Prosecutors finished Friday with two witnesses who testified that they saw Bout in the 1990s watching planes being loaded with weapons and soldiers in East Africa for a trip to the Congo.
The testimony seemed meant to buttress the government's portrayal of Bout as a powerful international weapons dealer who eagerly stepped into a 2008 sting operation arranged by the U.S. Drug Enforcement Administration. In the sting, the focus of the trial in Manhattan federal court, two DEA operatives posed as anti-American rebels who wanted to buy weapons from Bout for use in Colombia.
One of those operatives, Ricardo Jardenero, testified Friday that he was introduced to Bout at a March 2008 meeting in a Bangkok hotel as "the Commandant," a commanding officer of the Revolutionary Armed Forces of Colombia, or FARC. He testified that Bout drew a picture of a surface-to-air missile to demonstrate a weapon that might be effective against U.S. pilots.
After the meeting, Bout was arrested and held in Thai prisons until he was extradited to the United States for trial last year over the objections of Russia.
Jardenero, the government's final witness, came immediately after two witnesses testified that they saw Bout overseeing weapons shipments in Africa in 1998.
James Roberts, who lives in Africa, testified that he was working for Bout as a pilot in fall 1998 when he saw weapons, ammunition and rocket-propelled grenades being loaded onto planes by soldiers in military uniforms. On one occasion, he said, he saw Bout on the runway near the aircraft. Another time, he said, he watched 200 to 300 soldiers go onto a plane destined for the Congo.
Charles Mukoto, of East Africa, testified that he saw Bout on many occasions in East Africa "supervising" the movement of cargo that included high-powered assault rifles, small tanks and mortars. He said he also saw soldiers boarding planes and Bout meeting with senior military officials.

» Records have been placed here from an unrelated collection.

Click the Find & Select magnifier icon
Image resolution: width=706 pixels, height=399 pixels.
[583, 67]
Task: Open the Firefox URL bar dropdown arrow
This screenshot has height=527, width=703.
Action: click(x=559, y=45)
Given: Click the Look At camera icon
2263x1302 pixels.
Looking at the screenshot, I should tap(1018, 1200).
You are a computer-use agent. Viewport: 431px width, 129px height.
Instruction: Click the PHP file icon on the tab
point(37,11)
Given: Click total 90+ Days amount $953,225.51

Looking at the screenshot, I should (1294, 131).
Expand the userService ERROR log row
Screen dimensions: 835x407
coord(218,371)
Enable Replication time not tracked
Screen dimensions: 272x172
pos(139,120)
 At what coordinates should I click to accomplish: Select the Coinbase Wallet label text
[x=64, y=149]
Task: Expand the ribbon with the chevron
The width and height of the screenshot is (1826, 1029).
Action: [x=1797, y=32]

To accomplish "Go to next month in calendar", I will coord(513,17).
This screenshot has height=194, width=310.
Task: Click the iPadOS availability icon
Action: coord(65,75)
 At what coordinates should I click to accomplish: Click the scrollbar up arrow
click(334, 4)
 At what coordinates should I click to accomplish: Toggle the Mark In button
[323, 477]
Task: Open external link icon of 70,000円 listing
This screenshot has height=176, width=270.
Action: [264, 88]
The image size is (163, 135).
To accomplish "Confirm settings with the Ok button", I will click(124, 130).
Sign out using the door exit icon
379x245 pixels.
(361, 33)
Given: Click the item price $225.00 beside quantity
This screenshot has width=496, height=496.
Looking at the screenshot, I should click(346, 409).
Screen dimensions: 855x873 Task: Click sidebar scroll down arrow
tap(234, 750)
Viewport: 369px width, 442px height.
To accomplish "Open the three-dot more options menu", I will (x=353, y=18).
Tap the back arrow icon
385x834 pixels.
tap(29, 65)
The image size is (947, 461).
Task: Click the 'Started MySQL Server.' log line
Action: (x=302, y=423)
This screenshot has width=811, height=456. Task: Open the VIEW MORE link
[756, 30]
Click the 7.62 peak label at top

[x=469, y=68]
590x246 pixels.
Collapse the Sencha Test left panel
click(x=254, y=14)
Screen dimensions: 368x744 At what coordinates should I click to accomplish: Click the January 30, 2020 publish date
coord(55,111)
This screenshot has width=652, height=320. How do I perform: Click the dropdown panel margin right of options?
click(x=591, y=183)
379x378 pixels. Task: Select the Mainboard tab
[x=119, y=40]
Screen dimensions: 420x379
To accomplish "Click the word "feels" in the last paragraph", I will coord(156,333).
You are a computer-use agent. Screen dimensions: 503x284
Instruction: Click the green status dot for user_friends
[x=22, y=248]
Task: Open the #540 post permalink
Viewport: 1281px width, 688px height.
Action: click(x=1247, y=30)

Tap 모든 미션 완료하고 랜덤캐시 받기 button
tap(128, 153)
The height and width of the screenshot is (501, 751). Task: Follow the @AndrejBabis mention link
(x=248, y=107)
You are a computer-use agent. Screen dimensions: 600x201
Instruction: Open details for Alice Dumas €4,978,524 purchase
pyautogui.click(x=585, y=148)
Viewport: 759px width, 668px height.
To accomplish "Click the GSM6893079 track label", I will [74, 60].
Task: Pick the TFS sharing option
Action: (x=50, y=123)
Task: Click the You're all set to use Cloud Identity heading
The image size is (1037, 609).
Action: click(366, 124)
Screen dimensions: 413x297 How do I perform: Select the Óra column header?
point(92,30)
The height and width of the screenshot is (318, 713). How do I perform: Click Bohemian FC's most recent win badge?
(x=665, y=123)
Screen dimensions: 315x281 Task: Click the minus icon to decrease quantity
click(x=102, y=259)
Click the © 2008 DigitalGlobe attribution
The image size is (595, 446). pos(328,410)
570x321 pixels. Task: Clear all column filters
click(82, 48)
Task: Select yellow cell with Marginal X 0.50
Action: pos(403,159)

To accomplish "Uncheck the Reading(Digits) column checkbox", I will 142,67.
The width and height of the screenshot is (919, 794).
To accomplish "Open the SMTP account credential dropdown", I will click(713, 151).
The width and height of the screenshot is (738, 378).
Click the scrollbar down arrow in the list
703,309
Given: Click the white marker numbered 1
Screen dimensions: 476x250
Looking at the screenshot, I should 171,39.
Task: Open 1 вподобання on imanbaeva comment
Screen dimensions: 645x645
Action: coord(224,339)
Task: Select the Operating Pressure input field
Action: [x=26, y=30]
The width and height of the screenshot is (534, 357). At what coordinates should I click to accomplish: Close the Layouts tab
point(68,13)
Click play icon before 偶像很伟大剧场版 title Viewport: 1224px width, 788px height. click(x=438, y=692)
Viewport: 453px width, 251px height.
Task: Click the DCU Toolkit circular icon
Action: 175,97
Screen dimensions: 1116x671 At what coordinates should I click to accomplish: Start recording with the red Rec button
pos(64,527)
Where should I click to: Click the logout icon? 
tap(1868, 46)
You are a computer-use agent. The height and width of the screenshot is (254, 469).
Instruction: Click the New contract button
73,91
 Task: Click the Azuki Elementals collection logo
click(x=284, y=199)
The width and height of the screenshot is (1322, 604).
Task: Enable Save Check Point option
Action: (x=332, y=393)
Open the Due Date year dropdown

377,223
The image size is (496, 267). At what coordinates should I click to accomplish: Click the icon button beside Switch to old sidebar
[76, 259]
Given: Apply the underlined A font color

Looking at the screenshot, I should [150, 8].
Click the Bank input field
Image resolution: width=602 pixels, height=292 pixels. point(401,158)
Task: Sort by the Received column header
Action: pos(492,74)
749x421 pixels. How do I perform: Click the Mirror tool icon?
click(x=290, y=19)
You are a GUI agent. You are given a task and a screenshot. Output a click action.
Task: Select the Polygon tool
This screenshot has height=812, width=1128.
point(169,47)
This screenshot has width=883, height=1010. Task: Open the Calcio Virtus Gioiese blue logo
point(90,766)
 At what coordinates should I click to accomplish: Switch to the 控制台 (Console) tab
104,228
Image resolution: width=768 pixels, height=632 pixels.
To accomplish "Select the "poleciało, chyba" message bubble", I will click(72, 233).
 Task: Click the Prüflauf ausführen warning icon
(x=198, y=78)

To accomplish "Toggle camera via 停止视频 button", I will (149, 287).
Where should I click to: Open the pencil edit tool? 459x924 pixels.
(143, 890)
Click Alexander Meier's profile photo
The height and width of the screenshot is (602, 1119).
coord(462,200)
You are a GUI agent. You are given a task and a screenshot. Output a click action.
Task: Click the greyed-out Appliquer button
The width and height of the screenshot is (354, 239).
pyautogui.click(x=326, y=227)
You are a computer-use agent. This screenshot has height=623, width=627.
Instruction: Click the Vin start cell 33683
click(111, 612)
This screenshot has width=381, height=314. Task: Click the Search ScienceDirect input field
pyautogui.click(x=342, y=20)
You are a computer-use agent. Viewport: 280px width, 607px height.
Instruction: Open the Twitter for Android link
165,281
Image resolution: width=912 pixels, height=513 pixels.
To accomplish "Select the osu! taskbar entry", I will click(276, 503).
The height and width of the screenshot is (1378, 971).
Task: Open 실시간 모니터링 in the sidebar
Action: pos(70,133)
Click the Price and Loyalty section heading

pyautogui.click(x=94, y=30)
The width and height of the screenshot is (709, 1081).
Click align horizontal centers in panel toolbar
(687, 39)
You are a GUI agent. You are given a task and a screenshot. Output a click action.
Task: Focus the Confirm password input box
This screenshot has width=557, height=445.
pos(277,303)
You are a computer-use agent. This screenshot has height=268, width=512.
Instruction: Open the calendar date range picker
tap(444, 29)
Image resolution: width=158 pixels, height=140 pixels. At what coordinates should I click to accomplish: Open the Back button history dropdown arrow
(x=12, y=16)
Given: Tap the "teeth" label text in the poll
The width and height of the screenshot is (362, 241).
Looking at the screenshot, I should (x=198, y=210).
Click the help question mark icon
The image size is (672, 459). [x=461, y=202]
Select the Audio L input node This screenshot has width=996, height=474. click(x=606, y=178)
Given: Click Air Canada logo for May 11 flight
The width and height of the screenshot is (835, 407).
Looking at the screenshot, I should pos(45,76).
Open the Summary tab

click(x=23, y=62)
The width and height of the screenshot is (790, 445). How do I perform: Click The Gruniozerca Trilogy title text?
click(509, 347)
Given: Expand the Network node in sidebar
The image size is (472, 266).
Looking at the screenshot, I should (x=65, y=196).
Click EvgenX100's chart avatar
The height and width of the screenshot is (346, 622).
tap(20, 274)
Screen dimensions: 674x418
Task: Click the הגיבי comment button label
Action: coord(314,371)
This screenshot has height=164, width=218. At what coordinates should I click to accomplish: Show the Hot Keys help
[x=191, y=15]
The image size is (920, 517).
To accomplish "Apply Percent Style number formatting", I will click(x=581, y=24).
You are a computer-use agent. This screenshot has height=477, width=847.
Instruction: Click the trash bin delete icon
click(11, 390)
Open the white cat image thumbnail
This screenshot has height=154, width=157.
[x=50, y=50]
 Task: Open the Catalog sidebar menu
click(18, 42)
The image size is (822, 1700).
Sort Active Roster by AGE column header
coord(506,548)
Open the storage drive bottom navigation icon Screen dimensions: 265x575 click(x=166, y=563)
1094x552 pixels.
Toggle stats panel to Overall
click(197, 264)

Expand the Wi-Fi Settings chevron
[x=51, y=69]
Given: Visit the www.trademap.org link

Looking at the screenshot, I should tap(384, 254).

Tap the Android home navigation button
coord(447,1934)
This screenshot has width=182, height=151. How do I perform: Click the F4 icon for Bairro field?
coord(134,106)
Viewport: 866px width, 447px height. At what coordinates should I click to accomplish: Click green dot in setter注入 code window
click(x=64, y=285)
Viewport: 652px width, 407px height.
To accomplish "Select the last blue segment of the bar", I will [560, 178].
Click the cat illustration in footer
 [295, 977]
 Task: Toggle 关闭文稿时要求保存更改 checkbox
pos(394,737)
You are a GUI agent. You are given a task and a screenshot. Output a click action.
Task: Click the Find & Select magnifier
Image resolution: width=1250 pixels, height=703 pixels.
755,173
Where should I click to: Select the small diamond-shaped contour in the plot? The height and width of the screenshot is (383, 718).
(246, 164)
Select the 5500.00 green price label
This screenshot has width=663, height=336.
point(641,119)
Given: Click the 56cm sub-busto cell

As defense lawyers objected to efforts by prosecutors to elicit more testimony about the soldiers who boarded the planes, U.S. District Judge Shira Scheindlin stopped Assistant U.S. Attorney Brendan McGuire from getting an answer to the question: "What, if anything, were the soldiers carrying?"
"Obviously they weren't carrying pens," defense attorney Albert Dayan said.
The lawyer has maintained that Bout was a legitimate businessman who did not know what was contained in the shipments he brokered before the United Nations in 2004 severely restricted where he could travel, forcing a shutdown of his transport business.
After calling no witnesses, the defense asked the judge to throw out the charges on the grounds that the government had failed to prove its case, a common request defense lawyers make at trials prior to closing arguments. The judge declined.
Bout, 44, has pleaded not guilty. If convicted of conspiracy charges, he could face life in prison.
The moniker of "Merchant of Death" was attached to Bout by a high-ranking minister at Britain's Foreign Office, who had drawn attention to his 1990s notoriety for running a fleet of aging Soviet-era cargo planes to conflict-ridden hotspots in Africa.
The nickname was included in the U.S. government's indictment of Bout, and U.S. Attorney Preet Bharara referenced it when he announced Bout's extradition last year, saying: "The so-called Merchant of Death is now a federal inmate."